The plot is less successful, as it's just a backdrop to get Mick out of Walkabout. The supporting cast featuring Jere Burns as the rogue and Paul Rodriguez as an industry acquaintance of Mick's do just fine with the little that they have. Unfortunately, Kozlowski isn't given much to do besides continuing to look fantastic after all this time. Then again, that's all she did in the other installments.

When I say they don't make 'em like this anymore, I mean it. A tame, PG, family film hasn't been something Hollywood has been interested in making for almost a decade now. "Dundee 3" is particularly restrained and only asks of the audience to sit back and laugh a little. In this day and age where helmets and kneepads are a requirement for family films, "Dundee 3" has all the energy of wallpaper—wallpaper that's exceedingly gentle and often robustly humorous. Being so used to the velocity of modern films, it takes a good 20 minutes to realize that this movie just isn't going to jump in your face. Once you've equalized, the film is easy to enjoy. The laughs come quickly and there isn't a life lesson to be learned. How revolutionary.

Still, no matter how many things stay the same, some elements just don't play to audiences the way they used to. The mysterious edge to the Mick Dundee character has been eliminated. Once a crocodile poacher, Mick now hunts crocs humanely and for sport, never killing them. Long gone are the cocaine and hooker gags that populated the first "Crocodile Dundee" as well. Here they are replaced by tame California enema culture jokes, and a one brief sight gag with Mick mistaking a Hollywood "cowboy" bar for the real thing.

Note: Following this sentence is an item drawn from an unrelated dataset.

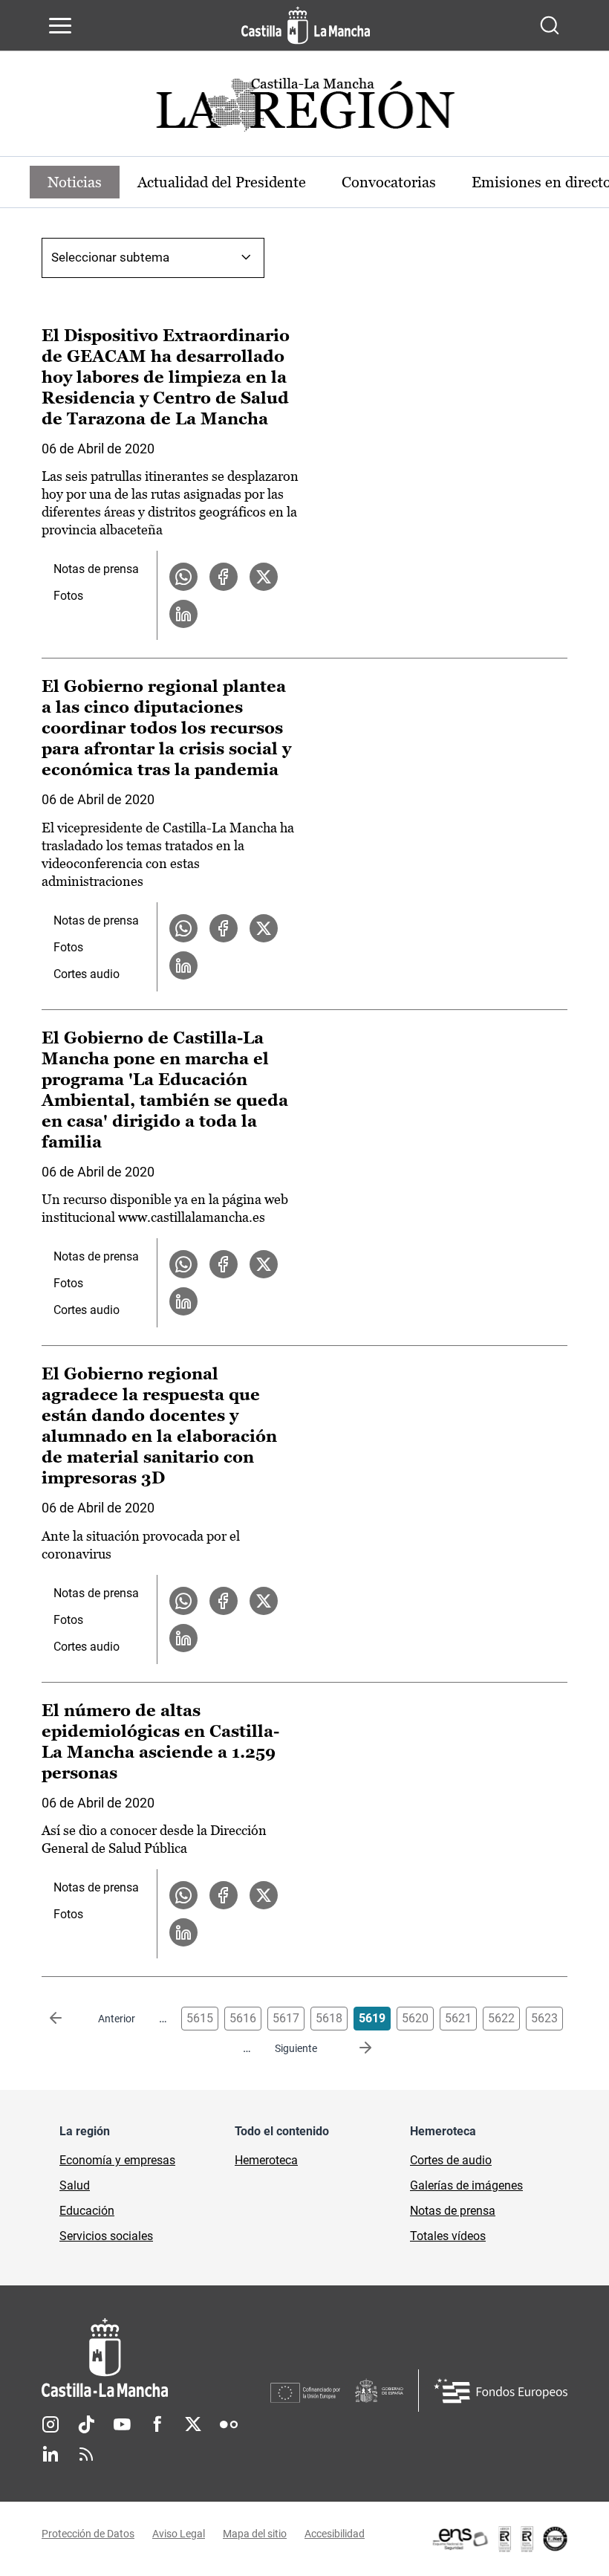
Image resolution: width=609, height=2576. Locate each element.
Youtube (122, 2424)
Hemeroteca (266, 2160)
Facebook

The production really misses a glorious opportunity by not asking the "other" crocodile hunter, Steve Irwin, in for a cameo. That would've been priceless. "Dundee 3" settles for a bizarre drop in from George Hamilton, and an unexpected cameo from Mike Tyson. Playing himself, Tyson wins the biggest laugh award in a situation where he teaches Mick and Mikey some meditation moves. Seeing "Iron" Mike inhale the good air and exhale the bad air is worth the price of admission alone.

No, it's not going to change the world, but as horrifically belated sequels go, "Crocodile Dundee in Los Angeles" actually works. Hopefully, with his newly rejuvenated sense of play, Paul Hogan can stage a comeback and return his much missed comic abilities to celluloid where they belong.